Problem statement: Please output every one of the following rows word for word, with nothing changed.

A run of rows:
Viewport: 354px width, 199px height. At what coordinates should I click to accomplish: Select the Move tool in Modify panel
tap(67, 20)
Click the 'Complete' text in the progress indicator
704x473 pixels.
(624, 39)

The solution:
Viewport: 354px width, 199px height. At what coordinates should I click to accomplish: Select the Move tool in Modify panel
tap(67, 20)
Click the 'Complete' text in the progress indicator
704x473 pixels.
(624, 39)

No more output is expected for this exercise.